矯正治療って大人になってからじゃだめなの?

矯正治療はもちろん、大人になってからでもできます。ですが、子供の時期に顎の成長に合わせて矯正を進めることによって様々なメリットがあるのです。

小児矯正のメリット

  • 通常、歯を間引きして行う成人矯正と違って、歯を抜かなくてもできる可能性が高い。
  • 顎の骨の成長をコントロールしながら行うので、理想的で健康的な仕上がりになりやすい。
  • 矯正治療においては一カ月ごと位に歯科医院にかかる必要があるので、そのときに虫歯チェックや生え変わりなども見てもらえる。
  • もし小児矯正だけでは治せなかった場合でも、その後の成人矯正で期間も短く、理想的な仕上がりになりやすい。
  • 多くは取り外し式ということで、歯磨きは外して行えるため虫歯のリスクが高くなることがない。

子供の矯正は具体的にどんなことをするの?

小児矯正とは永久歯が生え揃う12歳頃まで行います。開始時期は症例にもよりますが、早くて3、4歳くらいから行う場合もあります。この時期の矯正治療は 歯の表に金属やワイヤーをつけるものとは違い、主に取り外し式で在宅時に使用しますので、見た目でコンプレックスを抱える心配がありません。

受け口(反対咬合)である場合

この場合は骨格が原因である場合が多く、反対の噛み合わせであるために下顎の成長は上の歯の押さえがないために前方にどんどん進んでしまうことが多いので、早めの対処が必要となることが多いです。矯正器具としては主に、ムーシールドと呼ばれるマウスピースを用います。これは、夜間寝ているときだけ装着します。3歳頃から永久歯が生える前までが適応です。

出っ歯である場合

上顎の成長を抑制する場合にはヘッドギアとよばれる装置を在宅時にできるだけ長時間つけるようにします。対して、下顎の成長が十分でなく出っ歯になっている場合は、下顎の成長を促すバイオネーターという口の中に入れる装置を使用します。これも在宅時になるべく長時間つけるようにします。

近年、バイオネーターやヘッドギアなどでは顎の成長をコントロールする効果が認めらないことが米国英国の大規模調査でわかっています。ですので、このような装置の使用も少なくなってきているといえます。

叢生(ガタガタの歯並び)の場合

八重歯を含むガタガタの歯並びには拡大床と呼ばれる装置を使います。取り外し式のプラスチックとワイヤーでできた装置で、狭くなってしまっている歯のアーチを横方向にゆっくりと広げていく装置です。

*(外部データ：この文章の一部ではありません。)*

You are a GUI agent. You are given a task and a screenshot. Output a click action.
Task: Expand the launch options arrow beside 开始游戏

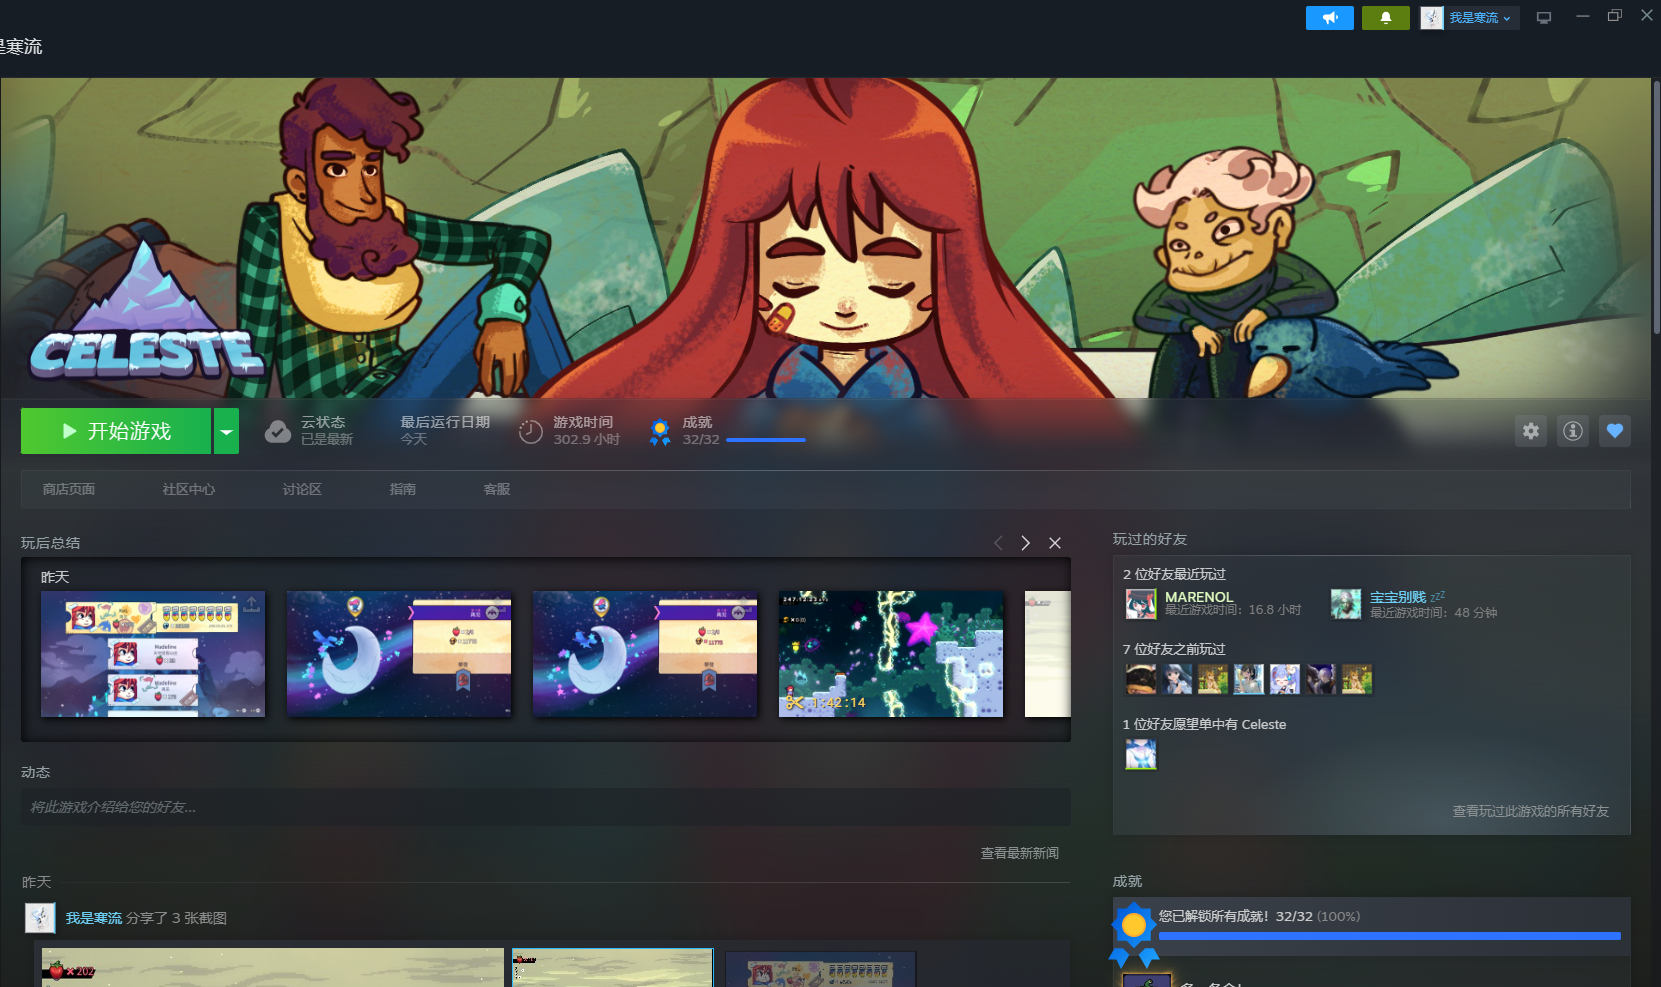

これによって、通常成人矯正では並べるために抜歯が必要なケースが非抜歯で矯正可能となることが多いです。

子供の矯正治療って費用はどのくらい?

治療費

自由診療ですので、医院によっても治療費は異なってきますが、一般的には30万~60万円くらいのようです。成人矯正はだいたい60万~100万円といわれていますので、約半分くらいの治療費といえるでしょう。治療を始める前に、まずは治療費を確認することをお勧めします。

まとめ

顎が小さい、大きいなどは遺伝的な要素が関係している場合もありますが、成長段階の子供のうちであれば、矯正器具によってある程度コントロールして健康的で正常な歯並びにすることが可能です。ただ、多くは取り外し式ということもあり、お子さんの協力が不十分であまり装着できなかったりすると十分な効果が得られません。始める前にまずはお子さんと十分に話し合いをしておきましょう。